§ **Your goal**: Please print the rows below again, word for word, keeping every character and the line order unchanged.

─── Provided records ───

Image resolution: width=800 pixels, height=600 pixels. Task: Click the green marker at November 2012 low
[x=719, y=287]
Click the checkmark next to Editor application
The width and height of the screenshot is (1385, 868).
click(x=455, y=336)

───

§ **Solution for this problem**:
Image resolution: width=800 pixels, height=600 pixels. Task: Click the green marker at November 2012 low
[x=719, y=287]
Click the checkmark next to Editor application
The width and height of the screenshot is (1385, 868).
click(x=455, y=336)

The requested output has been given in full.